**WHAT IS EXPECTED**. The records below must be output exactly, without pictures.

**RECORD EXCERPTS**.
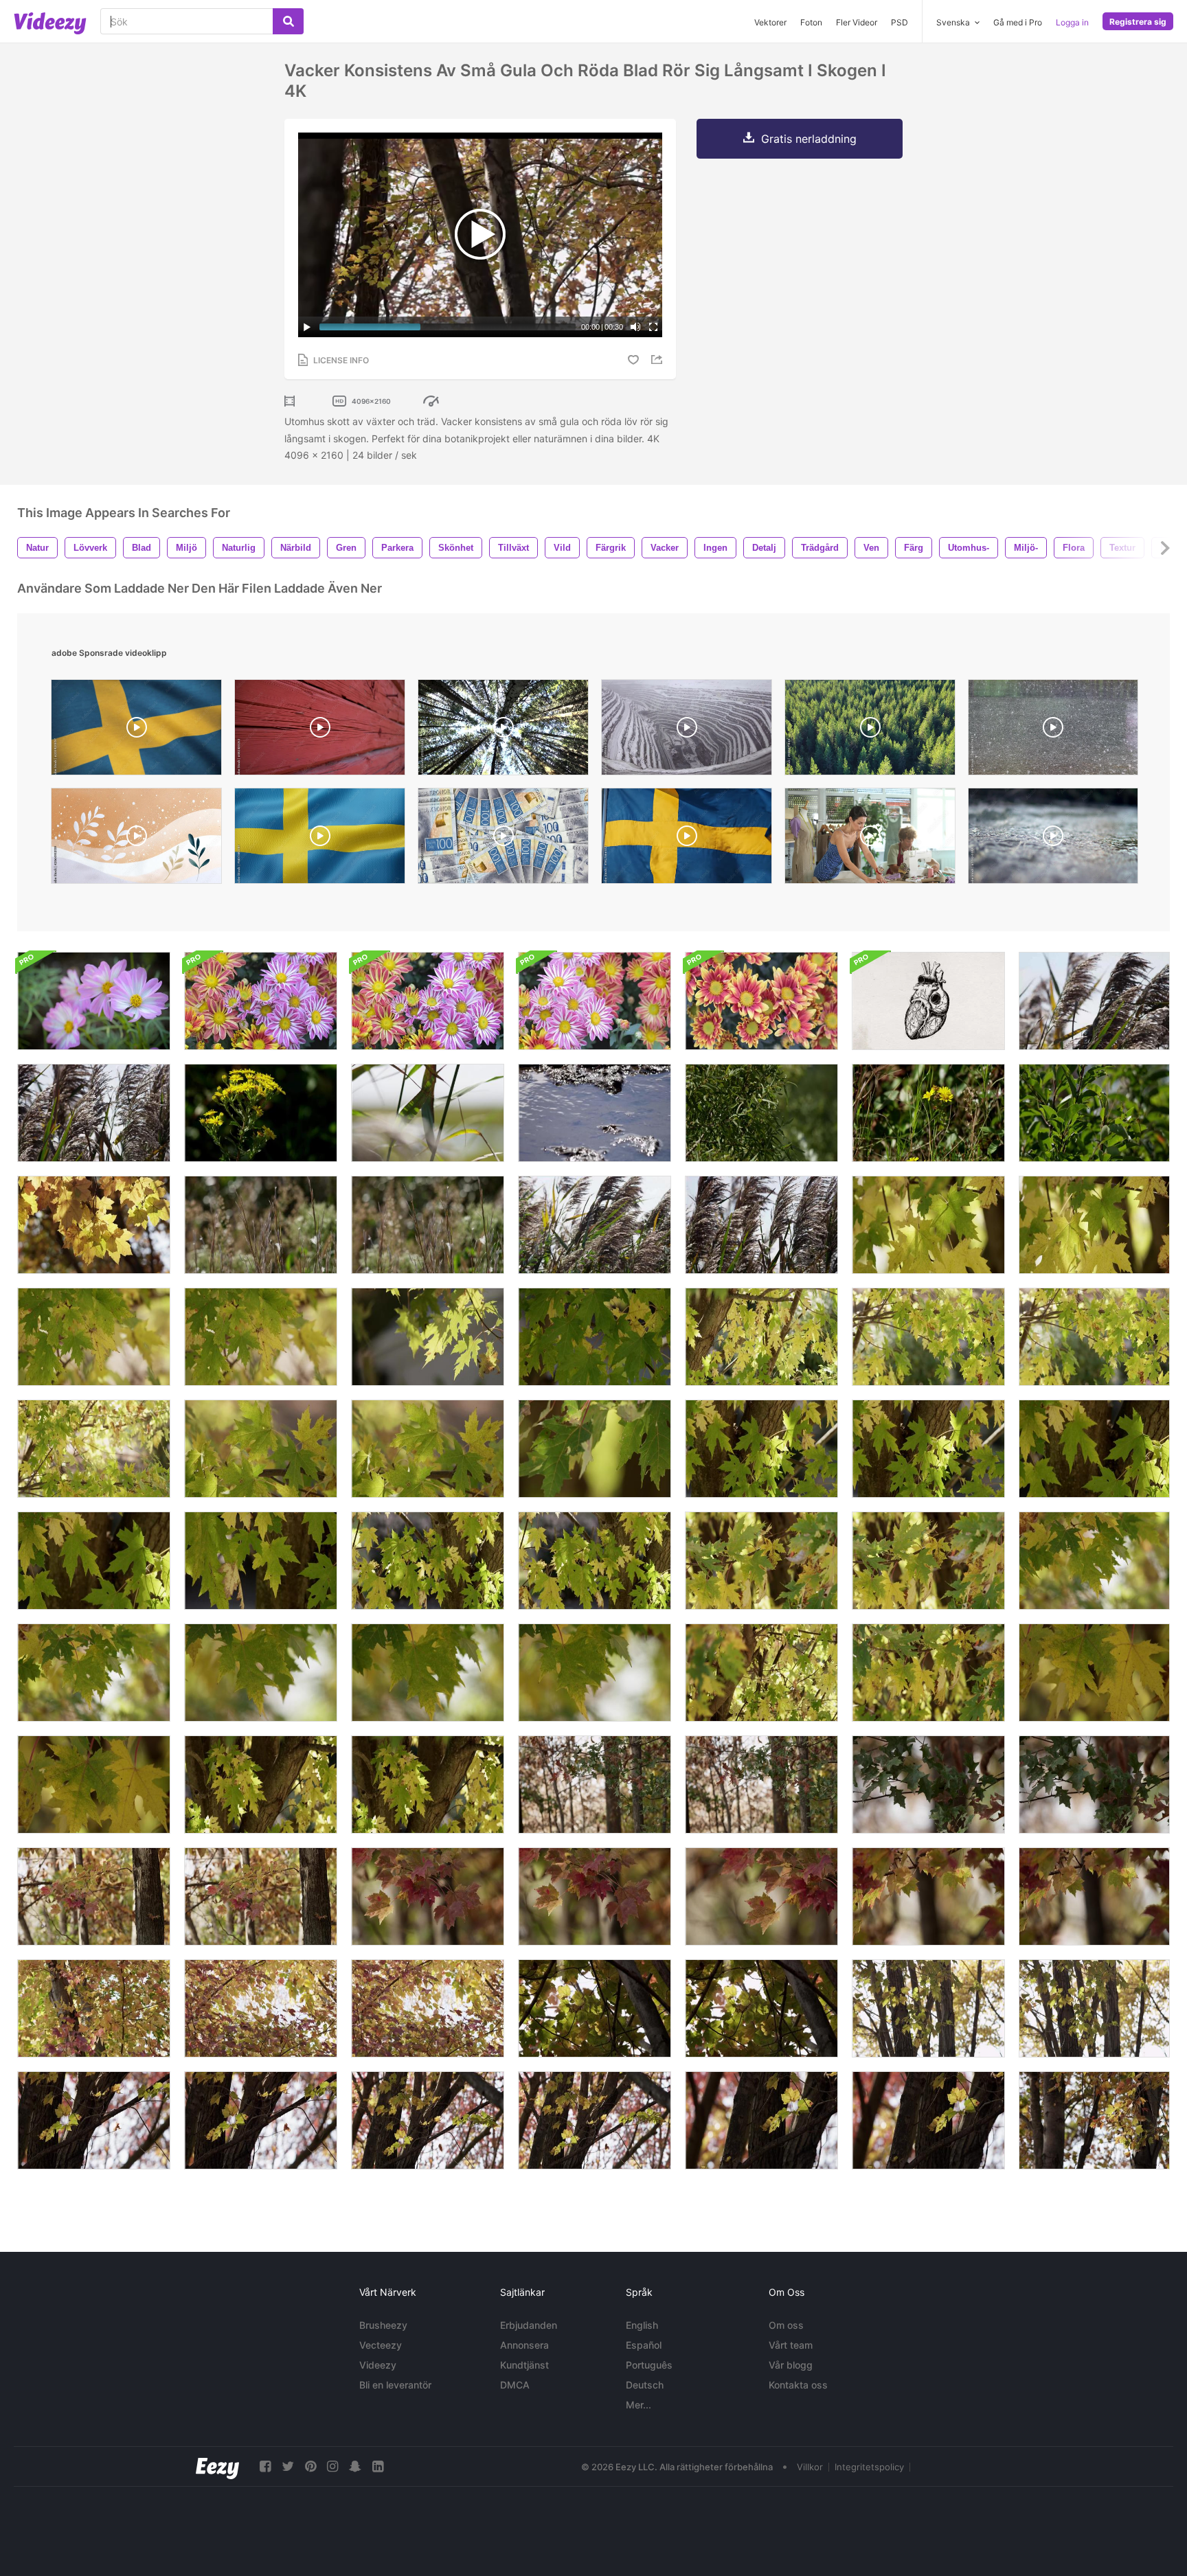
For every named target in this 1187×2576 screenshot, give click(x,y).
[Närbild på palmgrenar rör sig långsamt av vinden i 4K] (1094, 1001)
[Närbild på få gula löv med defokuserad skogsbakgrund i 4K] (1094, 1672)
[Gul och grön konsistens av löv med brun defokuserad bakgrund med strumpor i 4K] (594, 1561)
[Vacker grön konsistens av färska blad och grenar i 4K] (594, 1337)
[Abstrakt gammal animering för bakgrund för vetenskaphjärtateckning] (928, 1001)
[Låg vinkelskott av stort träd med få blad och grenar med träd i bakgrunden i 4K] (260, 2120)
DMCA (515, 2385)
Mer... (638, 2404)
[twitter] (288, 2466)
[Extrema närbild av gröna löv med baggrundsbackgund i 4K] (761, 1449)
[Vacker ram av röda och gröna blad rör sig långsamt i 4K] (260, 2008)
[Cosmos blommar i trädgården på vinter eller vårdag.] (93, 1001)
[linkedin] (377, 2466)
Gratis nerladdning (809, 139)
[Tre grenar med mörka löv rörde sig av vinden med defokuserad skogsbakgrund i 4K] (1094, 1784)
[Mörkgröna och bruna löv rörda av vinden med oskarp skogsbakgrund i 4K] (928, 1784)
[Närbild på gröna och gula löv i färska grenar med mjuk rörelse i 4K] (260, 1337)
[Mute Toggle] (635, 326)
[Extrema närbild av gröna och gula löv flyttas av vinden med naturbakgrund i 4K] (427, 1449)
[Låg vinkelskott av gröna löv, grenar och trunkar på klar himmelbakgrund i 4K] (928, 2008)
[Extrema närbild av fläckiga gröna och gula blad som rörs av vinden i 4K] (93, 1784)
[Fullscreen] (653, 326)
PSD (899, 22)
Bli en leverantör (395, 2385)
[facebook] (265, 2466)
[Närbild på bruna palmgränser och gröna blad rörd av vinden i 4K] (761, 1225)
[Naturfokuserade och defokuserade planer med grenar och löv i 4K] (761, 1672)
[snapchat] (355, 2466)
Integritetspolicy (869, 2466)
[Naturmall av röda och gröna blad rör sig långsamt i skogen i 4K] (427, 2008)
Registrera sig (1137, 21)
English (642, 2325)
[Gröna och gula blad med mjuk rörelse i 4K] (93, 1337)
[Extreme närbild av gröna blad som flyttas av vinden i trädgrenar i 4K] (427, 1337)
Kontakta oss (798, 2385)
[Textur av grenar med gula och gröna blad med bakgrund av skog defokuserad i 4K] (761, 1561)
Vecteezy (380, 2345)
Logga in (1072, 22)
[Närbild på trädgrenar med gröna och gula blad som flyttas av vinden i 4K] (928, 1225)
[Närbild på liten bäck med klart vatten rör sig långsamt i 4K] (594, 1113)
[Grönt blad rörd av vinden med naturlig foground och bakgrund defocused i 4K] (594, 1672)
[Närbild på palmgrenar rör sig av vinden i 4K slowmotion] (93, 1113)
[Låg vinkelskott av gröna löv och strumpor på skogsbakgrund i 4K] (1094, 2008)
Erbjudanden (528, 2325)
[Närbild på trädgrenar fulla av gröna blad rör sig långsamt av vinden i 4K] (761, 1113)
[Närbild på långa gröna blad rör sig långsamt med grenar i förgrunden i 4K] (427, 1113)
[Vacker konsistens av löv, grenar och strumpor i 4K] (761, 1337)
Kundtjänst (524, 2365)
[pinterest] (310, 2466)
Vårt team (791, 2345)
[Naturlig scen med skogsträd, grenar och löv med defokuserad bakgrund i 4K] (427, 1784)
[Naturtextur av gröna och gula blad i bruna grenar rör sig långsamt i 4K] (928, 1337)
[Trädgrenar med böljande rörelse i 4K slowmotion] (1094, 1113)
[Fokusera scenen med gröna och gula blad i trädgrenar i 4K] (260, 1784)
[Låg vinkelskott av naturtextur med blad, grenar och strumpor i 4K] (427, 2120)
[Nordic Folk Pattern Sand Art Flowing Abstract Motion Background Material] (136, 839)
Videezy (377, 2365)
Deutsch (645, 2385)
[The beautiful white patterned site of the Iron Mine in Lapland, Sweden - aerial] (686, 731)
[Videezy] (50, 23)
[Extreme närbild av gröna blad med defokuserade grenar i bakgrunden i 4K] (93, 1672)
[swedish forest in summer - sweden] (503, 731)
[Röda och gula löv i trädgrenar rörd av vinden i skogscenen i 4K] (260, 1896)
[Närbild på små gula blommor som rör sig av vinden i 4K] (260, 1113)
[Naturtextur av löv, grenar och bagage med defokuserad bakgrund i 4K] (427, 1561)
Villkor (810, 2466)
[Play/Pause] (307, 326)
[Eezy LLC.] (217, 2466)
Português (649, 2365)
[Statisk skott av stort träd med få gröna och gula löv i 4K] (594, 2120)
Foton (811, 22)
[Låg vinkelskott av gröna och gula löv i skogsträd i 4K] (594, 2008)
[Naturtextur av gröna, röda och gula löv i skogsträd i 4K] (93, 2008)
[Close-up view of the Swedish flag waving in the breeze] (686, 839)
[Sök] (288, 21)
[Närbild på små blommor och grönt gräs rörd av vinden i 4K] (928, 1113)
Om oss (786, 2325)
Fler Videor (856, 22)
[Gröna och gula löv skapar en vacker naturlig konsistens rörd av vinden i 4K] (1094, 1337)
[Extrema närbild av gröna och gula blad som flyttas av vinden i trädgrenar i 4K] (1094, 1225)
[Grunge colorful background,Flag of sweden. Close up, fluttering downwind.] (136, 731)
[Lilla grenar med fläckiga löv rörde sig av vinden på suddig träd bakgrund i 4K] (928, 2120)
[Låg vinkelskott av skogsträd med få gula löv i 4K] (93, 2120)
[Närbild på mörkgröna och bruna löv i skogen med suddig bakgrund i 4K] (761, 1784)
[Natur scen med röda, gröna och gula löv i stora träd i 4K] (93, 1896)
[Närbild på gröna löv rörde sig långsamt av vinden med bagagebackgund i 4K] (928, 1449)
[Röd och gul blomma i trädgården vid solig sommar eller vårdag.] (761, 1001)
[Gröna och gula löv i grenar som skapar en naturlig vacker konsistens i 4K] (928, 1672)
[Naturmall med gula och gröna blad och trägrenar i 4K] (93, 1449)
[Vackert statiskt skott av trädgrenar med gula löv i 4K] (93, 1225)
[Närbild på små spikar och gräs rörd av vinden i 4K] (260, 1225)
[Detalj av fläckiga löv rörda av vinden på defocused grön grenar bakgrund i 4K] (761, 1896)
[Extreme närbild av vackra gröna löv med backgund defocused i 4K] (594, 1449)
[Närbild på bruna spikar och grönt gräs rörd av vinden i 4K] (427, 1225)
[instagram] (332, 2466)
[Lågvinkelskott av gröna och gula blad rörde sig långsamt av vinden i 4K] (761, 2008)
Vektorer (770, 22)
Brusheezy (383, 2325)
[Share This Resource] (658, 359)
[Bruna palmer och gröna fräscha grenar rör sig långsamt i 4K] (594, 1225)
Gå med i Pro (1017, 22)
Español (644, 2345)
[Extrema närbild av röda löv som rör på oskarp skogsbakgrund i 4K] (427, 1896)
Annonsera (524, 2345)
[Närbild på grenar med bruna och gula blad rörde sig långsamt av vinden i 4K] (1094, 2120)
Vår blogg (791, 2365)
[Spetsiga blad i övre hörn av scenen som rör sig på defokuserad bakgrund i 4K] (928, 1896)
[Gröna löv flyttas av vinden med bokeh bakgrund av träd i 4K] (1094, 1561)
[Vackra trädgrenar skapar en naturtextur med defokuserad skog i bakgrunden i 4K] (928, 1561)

**RESULT OF THE EXERCISE**.
For every named target in this 1187×2576 screenshot, give click(x,y).
[Närbild på palmgrenar rör sig långsamt av vinden i 4K] (1094, 1001)
[Närbild på få gula löv med defokuserad skogsbakgrund i 4K] (1094, 1672)
[Gul och grön konsistens av löv med brun defokuserad bakgrund med strumpor i 4K] (594, 1561)
[Vacker grön konsistens av färska blad och grenar i 4K] (594, 1337)
[Abstrakt gammal animering för bakgrund för vetenskaphjärtateckning] (928, 1001)
[Låg vinkelskott av stort träd med få blad och grenar med träd i bakgrunden i 4K] (260, 2120)
DMCA (515, 2385)
Mer... (638, 2404)
[twitter] (288, 2466)
[Extrema närbild av gröna löv med baggrundsbackgund i 4K] (761, 1449)
[Vacker ram av röda och gröna blad rör sig långsamt i 4K] (260, 2008)
[Cosmos blommar i trädgården på vinter eller vårdag.] (93, 1001)
[linkedin] (377, 2466)
Gratis nerladdning (809, 139)
[Tre grenar med mörka löv rörde sig av vinden med defokuserad skogsbakgrund i 4K] (1094, 1784)
[Mörkgröna och bruna löv rörda av vinden med oskarp skogsbakgrund i 4K] (928, 1784)
[Närbild på gröna och gula löv i färska grenar med mjuk rörelse i 4K] (260, 1337)
[Mute Toggle] (635, 326)
[Extrema närbild av gröna och gula löv flyttas av vinden med naturbakgrund i 4K] (427, 1449)
[Låg vinkelskott av gröna löv, grenar och trunkar på klar himmelbakgrund i 4K] (928, 2008)
[Extrema närbild av fläckiga gröna och gula blad som rörs av vinden i 4K] (93, 1784)
[Fullscreen] (653, 326)
PSD (899, 22)
Bli en leverantör (395, 2385)
[facebook] (265, 2466)
[Närbild på bruna palmgränser och gröna blad rörd av vinden i 4K] (761, 1225)
[Naturfokuserade och defokuserade planer med grenar och löv i 4K] (761, 1672)
[snapchat] (355, 2466)
Integritetspolicy (869, 2466)
[Naturmall av röda och gröna blad rör sig långsamt i skogen i 4K] (427, 2008)
Registrera sig (1137, 21)
English (642, 2325)
[Gröna och gula blad med mjuk rörelse i 4K] (93, 1337)
[Extreme närbild av gröna blad som flyttas av vinden i trädgrenar i 4K] (427, 1337)
Kontakta oss (798, 2385)
[Textur av grenar med gula och gröna blad med bakgrund av skog defokuserad i 4K] (761, 1561)
Vecteezy (380, 2345)
Logga in (1072, 22)
[Närbild på trädgrenar med gröna och gula blad som flyttas av vinden i 4K] (928, 1225)
[Närbild på liten bäck med klart vatten rör sig långsamt i 4K] (594, 1113)
[Grönt blad rörd av vinden med naturlig foground och bakgrund defocused i 4K] (594, 1672)
[Närbild på palmgrenar rör sig av vinden i 4K slowmotion] (93, 1113)
[Låg vinkelskott av gröna löv och strumpor på skogsbakgrund i 4K] (1094, 2008)
Erbjudanden (528, 2325)
[Närbild på trädgrenar fulla av gröna blad rör sig långsamt av vinden i 4K] (761, 1113)
[Närbild på långa gröna blad rör sig långsamt med grenar i förgrunden i 4K] (427, 1113)
[Vacker konsistens av löv, grenar och strumpor i 4K] (761, 1337)
Kundtjänst (524, 2365)
[pinterest] (310, 2466)
Vårt team (791, 2345)
[Naturlig scen med skogsträd, grenar och löv med defokuserad bakgrund i 4K] (427, 1784)
[Naturtextur av gröna och gula blad i bruna grenar rör sig långsamt i 4K] (928, 1337)
[Trädgrenar med böljande rörelse i 4K slowmotion] (1094, 1113)
[Fokusera scenen med gröna och gula blad i trädgrenar i 4K] (260, 1784)
[Låg vinkelskott av naturtextur med blad, grenar och strumpor i 4K] (427, 2120)
[Nordic Folk Pattern Sand Art Flowing Abstract Motion Background Material] (136, 839)
Videezy (377, 2365)
Deutsch (645, 2385)
[The beautiful white patterned site of the Iron Mine in Lapland, Sweden - aerial] (686, 731)
[Videezy] (50, 23)
[Extreme närbild av gröna blad med defokuserade grenar i bakgrunden i 4K] (93, 1672)
[swedish forest in summer - sweden] (503, 731)
[Röda och gula löv i trädgrenar rörd av vinden i skogscenen i 4K] (260, 1896)
[Närbild på små gula blommor som rör sig av vinden i 4K] (260, 1113)
[Naturtextur av löv, grenar och bagage med defokuserad bakgrund i 4K] (427, 1561)
Villkor (810, 2466)
[Play/Pause] (307, 326)
[Eezy LLC.] (217, 2466)
Português (649, 2365)
[Statisk skott av stort träd med få gröna och gula löv i 4K] (594, 2120)
Foton (811, 22)
[Låg vinkelskott av gröna och gula löv i skogsträd i 4K] (594, 2008)
[Naturtextur av gröna, röda och gula löv i skogsträd i 4K] (93, 2008)
[Close-up view of the Swedish flag waving in the breeze] (686, 839)
[Sök] (288, 21)
[Närbild på små blommor och grönt gräs rörd av vinden i 4K] (928, 1113)
Om oss (786, 2325)
Fler Videor (856, 22)
[Gröna och gula löv skapar en vacker naturlig konsistens rörd av vinden i 4K] (1094, 1337)
[Extrema närbild av gröna och gula blad som flyttas av vinden i trädgrenar i 4K] (1094, 1225)
[Grunge colorful background,Flag of sweden. Close up, fluttering downwind.] (136, 731)
[Lilla grenar med fläckiga löv rörde sig av vinden på suddig träd bakgrund i 4K] (928, 2120)
[Låg vinkelskott av skogsträd med få gula löv i 4K] (93, 2120)
[Närbild på mörkgröna och bruna löv i skogen med suddig bakgrund i 4K] (761, 1784)
[Natur scen med röda, gröna och gula löv i stora träd i 4K] (93, 1896)
[Närbild på gröna löv rörde sig långsamt av vinden med bagagebackgund i 4K] (928, 1449)
[Röd och gul blomma i trädgården vid solig sommar eller vårdag.] (761, 1001)
[Gröna och gula löv i grenar som skapar en naturlig vacker konsistens i 4K] (928, 1672)
[Naturmall med gula och gröna blad och trägrenar i 4K] (93, 1449)
[Vackert statiskt skott av trädgrenar med gula löv i 4K] (93, 1225)
[Närbild på små spikar och gräs rörd av vinden i 4K] (260, 1225)
[Detalj av fläckiga löv rörda av vinden på defocused grön grenar bakgrund i 4K] (761, 1896)
[Extreme närbild av vackra gröna löv med backgund defocused i 4K] (594, 1449)
[Närbild på bruna spikar och grönt gräs rörd av vinden i 4K] (427, 1225)
[instagram] (332, 2466)
[Lågvinkelskott av gröna och gula blad rörde sig långsamt av vinden i 4K] (761, 2008)
Vektorer (770, 22)
Brusheezy (383, 2325)
[Share This Resource] (658, 359)
[Bruna palmer och gröna fräscha grenar rör sig långsamt i 4K] (594, 1225)
Gå med i Pro (1017, 22)
Español (644, 2345)
[Extrema närbild av röda löv som rör på oskarp skogsbakgrund i 4K] (427, 1896)
Annonsera (524, 2345)
[Närbild på grenar med bruna och gula blad rörde sig långsamt av vinden i 4K] (1094, 2120)
Vår blogg (791, 2365)
[Spetsiga blad i övre hörn av scenen som rör sig på defokuserad bakgrund i 4K] (928, 1896)
[Gröna löv flyttas av vinden med bokeh bakgrund av träd i 4K] (1094, 1561)
[Vackra trädgrenar skapar en naturtextur med defokuserad skog i bakgrunden i 4K] (928, 1561)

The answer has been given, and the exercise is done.